This vignette shows a case study of New York influenza data, using phylodyn. We start by loading the phylodyn package.
library(phylodyn)In preparation, we aligned the sequences using the software MUSCLE, and inferred a maximum clade credibility genealogy using the software BEAST1. We packaged this genealogy in a phylo object NY_flu, and we load it now.
data(NY_flu)We use BNPR and BNPR_PS to calculate approximate marginals (without and with a sampling model).
NY_cond = BNPR(data = NY_flu, lengthout = 100)

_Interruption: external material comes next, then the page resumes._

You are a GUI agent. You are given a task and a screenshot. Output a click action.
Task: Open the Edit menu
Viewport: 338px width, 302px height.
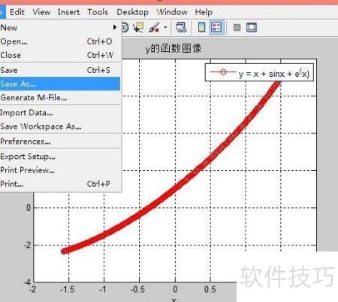[x=17, y=12]
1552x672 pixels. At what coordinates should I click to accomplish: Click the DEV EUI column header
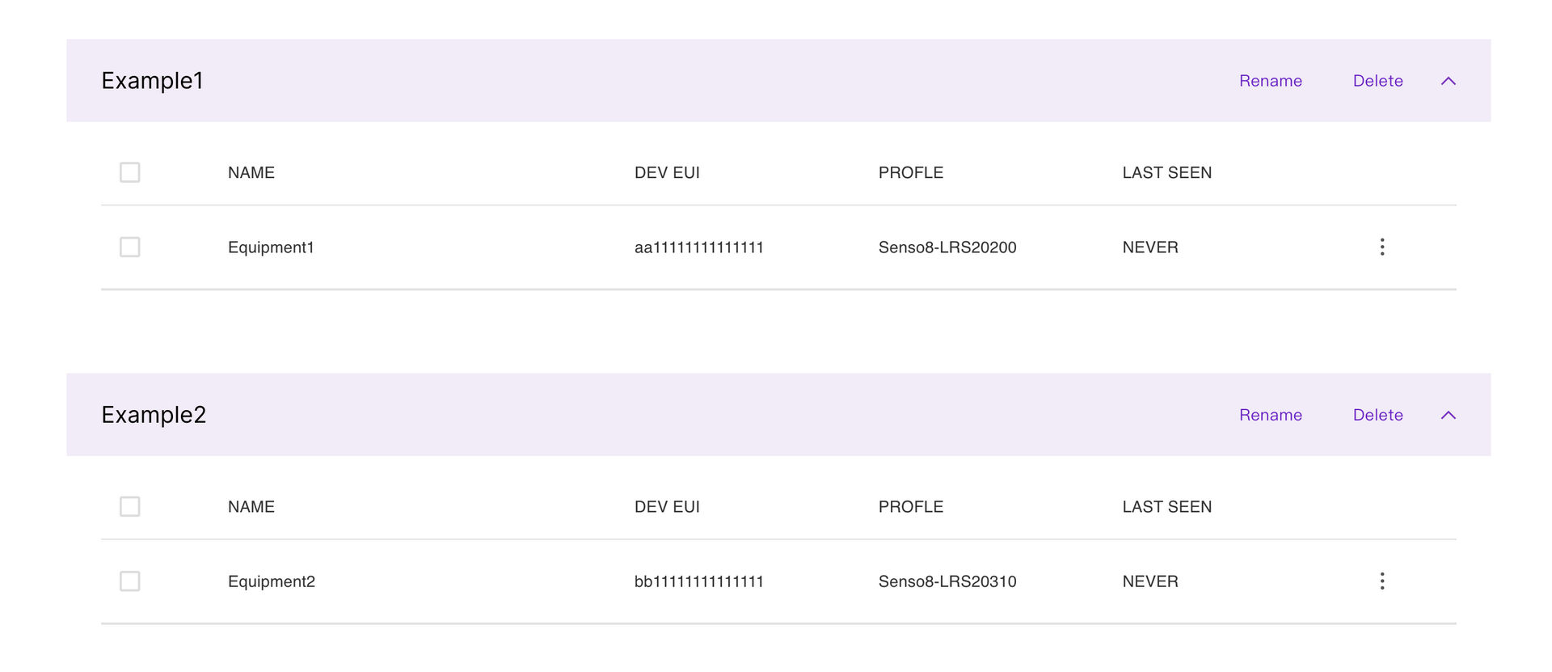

NY_pref = BNPR_PS(data = NY_flu, lengthout = 100)We plot the results (we use a scaling factor because we stored the object with units of weeks, and we standardize on units of years).
axlabs = list(x = seq(0, 12*52, by=52) + 10, labs = seq(2005, 1993, by=-1))
par(mfrow=c(1,3), cex=0.9, cex.lab=1.5, cex.main=1.7, oma=c(2.5, 2, 0, 0)+0.1,
    mar=c(2,1.5,2,1), mgp = c(2.5,1,0), xpd=NA,
    fig=c(0, 0.32, 0, 1))
plot_BNPR(NY_cond, main="BNPR", ylim = c(10, 500)/52, yscale = 1/52,
          col = rgb(0.829, 0.680, 0.306), axlabs = axlabs, heatmap_labels_side = "left")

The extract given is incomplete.